O capetão possui estratégia de destruição de alguns setores do país. Um deles é o cinema. Inimigo público declarado. Para tanto, a Ancine é mantida na UTI e sem oxigênio. O cérebro parece morto, mas o coração teima em funcionar. A Ancine não possui diretoria há meses. Não é possível tomar decisões e já ficou claro que o primordial é a paralisia. A destruição é por dentro mesmo.

O setor passou a experimentar forte reversão de expectativas. Muitas produtoras fecharam as portas nos últimos anos. Festivais de cinema deixaram de acontecer em 2018, em 2019 e, sobretudo, em 2020. Centenas de milhares de pessoas deixaram de trabalhar numa atividade que vinha em crescimento contínuo desde 1995, ano da Retomada após a destruição provocada por Collor de Mello.

Muitos trabalhadores da cultura respiram aliviados, momentaneamente, graças à Lei Aldir Blanc. Dezenas de festivais de cinema vão acontecer até abril. É um alívio, mas que logo nos trará à realidade.

Os ataques ao cinema não se iniciaram com a chegada de Bozo ao poder. Há alguns anos, a burocracia, justificada pelo aumento da corrupção, já tinha dado mostras de seu poder paralisador sobre todo um setor.

Nada contra a prestação de contas do dinheiro público. Não é isso. Fato é que um produtor cultural, modesto, da periferia de Salvador ou de Jequié, por exemplo, passou a responder da mesma forma que uma distribuidora de petróleo ou construtora que gere bilhões em contratos.

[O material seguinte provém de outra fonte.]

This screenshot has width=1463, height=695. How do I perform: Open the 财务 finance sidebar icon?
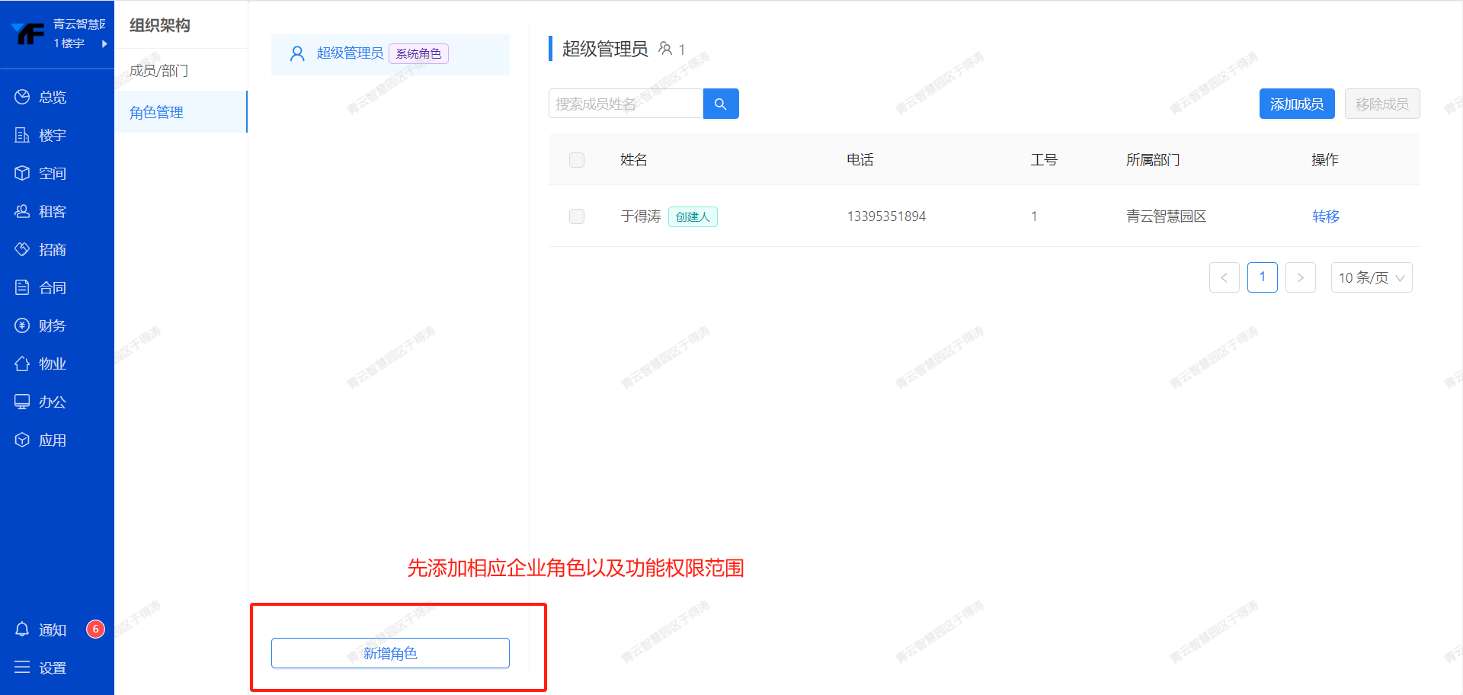coord(22,325)
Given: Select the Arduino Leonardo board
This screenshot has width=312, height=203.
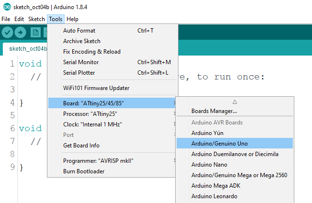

Isso sem mencionar a lerdeza das prestações, que levam, às vezes, décadas para serem analisadas. Não tem sido raro encontrar casos de diligência e pedidos de devolução de verbas após anos e anos de o projeto ter sido realizado.

Se eu tiver que fazer apostas…. mesmo com tudo o que foi colocado, eu me revelo otimista com o futuro próximo. Mesmo com um genocida no poder, nós seremos vacinados e a atividade cultural sobreviverá.

Acredito que a maior parte das salas de cinema continuará em atividade e que o streaming já atingiu o seu limite. O serviço proposto por Netflix e Amazon são bons, mas de alcance limitado e momentaneamente supervalorizado pela pandemia.

Creio que os festivais de cinema irão retornar fortalecidos. Mais e melhores! Bolsonaro será tirado do poder. Tenho que desejar e esperar por isso.


 Cláudio Marques é cineasta e curador do Panorama Coisa de Cinema.